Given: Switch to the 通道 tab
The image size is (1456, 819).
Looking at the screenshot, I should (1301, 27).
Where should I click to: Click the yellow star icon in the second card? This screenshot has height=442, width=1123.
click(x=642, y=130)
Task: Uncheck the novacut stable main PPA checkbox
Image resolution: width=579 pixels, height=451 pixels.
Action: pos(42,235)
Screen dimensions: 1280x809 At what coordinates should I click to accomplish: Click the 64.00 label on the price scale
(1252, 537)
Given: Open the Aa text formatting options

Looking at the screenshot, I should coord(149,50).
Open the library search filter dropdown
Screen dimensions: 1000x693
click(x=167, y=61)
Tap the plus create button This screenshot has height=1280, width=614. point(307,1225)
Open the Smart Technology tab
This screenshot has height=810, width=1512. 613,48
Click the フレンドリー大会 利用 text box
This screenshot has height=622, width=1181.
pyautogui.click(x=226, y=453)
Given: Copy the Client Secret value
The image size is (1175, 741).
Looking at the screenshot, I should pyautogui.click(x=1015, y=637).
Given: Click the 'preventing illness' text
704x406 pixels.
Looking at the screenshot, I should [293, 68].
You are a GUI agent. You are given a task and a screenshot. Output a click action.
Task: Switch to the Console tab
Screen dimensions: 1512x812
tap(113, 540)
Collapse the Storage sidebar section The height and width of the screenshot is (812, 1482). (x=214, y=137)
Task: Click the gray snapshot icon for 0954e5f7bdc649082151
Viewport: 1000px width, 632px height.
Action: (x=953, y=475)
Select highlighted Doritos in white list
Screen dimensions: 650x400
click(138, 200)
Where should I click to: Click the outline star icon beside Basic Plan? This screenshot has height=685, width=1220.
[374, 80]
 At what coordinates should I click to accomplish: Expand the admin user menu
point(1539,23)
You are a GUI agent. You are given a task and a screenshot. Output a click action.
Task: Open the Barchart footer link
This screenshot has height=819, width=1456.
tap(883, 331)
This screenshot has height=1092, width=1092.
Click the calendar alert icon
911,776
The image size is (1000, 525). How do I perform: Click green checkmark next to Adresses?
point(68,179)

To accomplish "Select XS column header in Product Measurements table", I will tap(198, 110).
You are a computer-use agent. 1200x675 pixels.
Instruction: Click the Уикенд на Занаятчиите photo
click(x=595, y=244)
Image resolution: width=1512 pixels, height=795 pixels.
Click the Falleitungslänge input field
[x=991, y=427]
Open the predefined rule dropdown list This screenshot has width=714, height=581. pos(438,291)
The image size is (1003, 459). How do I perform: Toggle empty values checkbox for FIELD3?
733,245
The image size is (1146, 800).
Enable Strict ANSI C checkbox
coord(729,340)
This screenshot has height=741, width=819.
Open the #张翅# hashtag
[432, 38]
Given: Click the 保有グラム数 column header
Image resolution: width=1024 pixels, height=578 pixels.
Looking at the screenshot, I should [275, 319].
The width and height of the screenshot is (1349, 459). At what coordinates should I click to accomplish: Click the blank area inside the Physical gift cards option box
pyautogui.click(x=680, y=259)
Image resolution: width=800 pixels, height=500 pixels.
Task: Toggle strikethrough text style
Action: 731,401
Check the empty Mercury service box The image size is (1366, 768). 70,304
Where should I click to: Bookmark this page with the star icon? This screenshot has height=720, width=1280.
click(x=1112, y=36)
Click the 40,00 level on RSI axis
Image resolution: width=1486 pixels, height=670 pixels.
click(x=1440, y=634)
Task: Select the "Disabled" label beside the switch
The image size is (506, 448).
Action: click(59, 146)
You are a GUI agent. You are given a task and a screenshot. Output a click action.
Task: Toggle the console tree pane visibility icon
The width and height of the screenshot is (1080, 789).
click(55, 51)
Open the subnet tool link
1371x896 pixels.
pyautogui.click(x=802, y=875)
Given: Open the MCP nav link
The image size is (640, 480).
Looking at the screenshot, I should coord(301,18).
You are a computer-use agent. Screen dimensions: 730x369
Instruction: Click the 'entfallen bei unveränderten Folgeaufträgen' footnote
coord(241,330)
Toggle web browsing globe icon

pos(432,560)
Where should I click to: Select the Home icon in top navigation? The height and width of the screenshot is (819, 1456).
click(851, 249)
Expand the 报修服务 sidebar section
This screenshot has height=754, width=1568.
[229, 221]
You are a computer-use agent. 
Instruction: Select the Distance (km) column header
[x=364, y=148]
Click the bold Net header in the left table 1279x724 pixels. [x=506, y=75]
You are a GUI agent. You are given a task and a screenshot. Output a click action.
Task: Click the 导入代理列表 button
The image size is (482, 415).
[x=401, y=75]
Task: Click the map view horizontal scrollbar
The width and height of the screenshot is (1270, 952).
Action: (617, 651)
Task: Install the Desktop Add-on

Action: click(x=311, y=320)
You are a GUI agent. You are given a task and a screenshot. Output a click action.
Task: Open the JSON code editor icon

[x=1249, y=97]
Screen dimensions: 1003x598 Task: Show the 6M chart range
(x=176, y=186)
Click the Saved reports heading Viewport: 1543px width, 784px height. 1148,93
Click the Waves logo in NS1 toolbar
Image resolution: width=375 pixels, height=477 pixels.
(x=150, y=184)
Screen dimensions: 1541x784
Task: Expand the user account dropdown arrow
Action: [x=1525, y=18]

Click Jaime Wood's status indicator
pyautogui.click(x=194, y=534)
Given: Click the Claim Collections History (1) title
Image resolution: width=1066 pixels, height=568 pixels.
......
▶ **Required task**:
Copy every line of the items above without changing anything.

▶ **Written response**:
Given: Switch to the 通道 tab
The image size is (1456, 819).
Looking at the screenshot, I should (1301, 27).
Where should I click to: Click the yellow star icon in the second card? This screenshot has height=442, width=1123.
click(x=642, y=130)
Task: Uncheck the novacut stable main PPA checkbox
Image resolution: width=579 pixels, height=451 pixels.
Action: pos(42,235)
Screen dimensions: 1280x809 At what coordinates should I click to accomplish: Click the 64.00 label on the price scale
(1252, 537)
Given: Open the Aa text formatting options

Looking at the screenshot, I should coord(149,50).
Open the library search filter dropdown
Screen dimensions: 1000x693
click(x=167, y=61)
Tap the plus create button This screenshot has height=1280, width=614. point(307,1225)
Open the Smart Technology tab
This screenshot has height=810, width=1512. 613,48
Click the フレンドリー大会 利用 text box
This screenshot has height=622, width=1181.
pyautogui.click(x=226, y=453)
Given: Copy the Client Secret value
The image size is (1175, 741).
Looking at the screenshot, I should pyautogui.click(x=1015, y=637).
Given: Click the 'preventing illness' text
704x406 pixels.
Looking at the screenshot, I should [293, 68].
You are a GUI agent. You are given a task and a screenshot. Output a click action.
Task: Switch to the Console tab
Screen dimensions: 1512x812
tap(113, 540)
Collapse the Storage sidebar section The height and width of the screenshot is (812, 1482). (x=214, y=137)
Task: Click the gray snapshot icon for 0954e5f7bdc649082151
Viewport: 1000px width, 632px height.
Action: (x=953, y=475)
Select highlighted Doritos in white list
Screen dimensions: 650x400
click(138, 200)
Where should I click to: Click the outline star icon beside Basic Plan? This screenshot has height=685, width=1220.
[374, 80]
 At what coordinates should I click to accomplish: Expand the admin user menu
point(1539,23)
You are a GUI agent. You are given a task and a screenshot. Output a click action.
Task: Open the Barchart footer link
This screenshot has height=819, width=1456.
tap(883, 331)
This screenshot has height=1092, width=1092.
Click the calendar alert icon
911,776
The image size is (1000, 525). How do I perform: Click green checkmark next to Adresses?
point(68,179)

To accomplish "Select XS column header in Product Measurements table", I will tap(198, 110).
You are a computer-use agent. 1200x675 pixels.
Instruction: Click the Уикенд на Занаятчиите photo
click(x=595, y=244)
Image resolution: width=1512 pixels, height=795 pixels.
Click the Falleitungslänge input field
[x=991, y=427]
Open the predefined rule dropdown list This screenshot has width=714, height=581. pos(438,291)
The image size is (1003, 459). How do I perform: Toggle empty values checkbox for FIELD3?
733,245
The image size is (1146, 800).
Enable Strict ANSI C checkbox
coord(729,340)
This screenshot has height=741, width=819.
Open the #张翅# hashtag
[432, 38]
Given: Click the 保有グラム数 column header
Image resolution: width=1024 pixels, height=578 pixels.
Looking at the screenshot, I should [275, 319].
The width and height of the screenshot is (1349, 459). At what coordinates should I click to accomplish: Click the blank area inside the Physical gift cards option box
pyautogui.click(x=680, y=259)
Image resolution: width=800 pixels, height=500 pixels.
Task: Toggle strikethrough text style
Action: 731,401
Check the empty Mercury service box The image size is (1366, 768). 70,304
Where should I click to: Bookmark this page with the star icon? This screenshot has height=720, width=1280.
click(x=1112, y=36)
Click the 40,00 level on RSI axis
Image resolution: width=1486 pixels, height=670 pixels.
click(x=1440, y=634)
Task: Select the "Disabled" label beside the switch
The image size is (506, 448).
Action: click(59, 146)
You are a GUI agent. You are given a task and a screenshot. Output a click action.
Task: Toggle the console tree pane visibility icon
The width and height of the screenshot is (1080, 789).
click(55, 51)
Open the subnet tool link
1371x896 pixels.
pyautogui.click(x=802, y=875)
Given: Open the MCP nav link
The image size is (640, 480).
Looking at the screenshot, I should coord(301,18).
You are a computer-use agent. Screen dimensions: 730x369
Instruction: Click the 'entfallen bei unveränderten Folgeaufträgen' footnote
coord(241,330)
Toggle web browsing globe icon

pos(432,560)
Where should I click to: Select the Home icon in top navigation? The height and width of the screenshot is (819, 1456).
click(851, 249)
Expand the 报修服务 sidebar section
This screenshot has height=754, width=1568.
[229, 221]
You are a computer-use agent. 
Instruction: Select the Distance (km) column header
[x=364, y=148]
Click the bold Net header in the left table 1279x724 pixels. [x=506, y=75]
You are a GUI agent. You are given a task and a screenshot. Output a click action.
Task: Click the 导入代理列表 button
The image size is (482, 415).
[x=401, y=75]
Task: Click the map view horizontal scrollbar
The width and height of the screenshot is (1270, 952).
Action: (617, 651)
Task: Install the Desktop Add-on

Action: click(x=311, y=320)
You are a GUI agent. You are given a task and a screenshot. Output a click action.
Task: Open the JSON code editor icon

[x=1249, y=97]
Screen dimensions: 1003x598 Task: Show the 6M chart range
(x=176, y=186)
Click the Saved reports heading Viewport: 1543px width, 784px height. 1148,93
Click the Waves logo in NS1 toolbar
Image resolution: width=375 pixels, height=477 pixels.
(x=150, y=184)
Screen dimensions: 1541x784
Task: Expand the user account dropdown arrow
Action: [x=1525, y=18]

Click Jaime Wood's status indicator
pyautogui.click(x=194, y=534)
Given: Click the Claim Collections History (1) title
Image resolution: width=1066 pixels, height=568 pixels.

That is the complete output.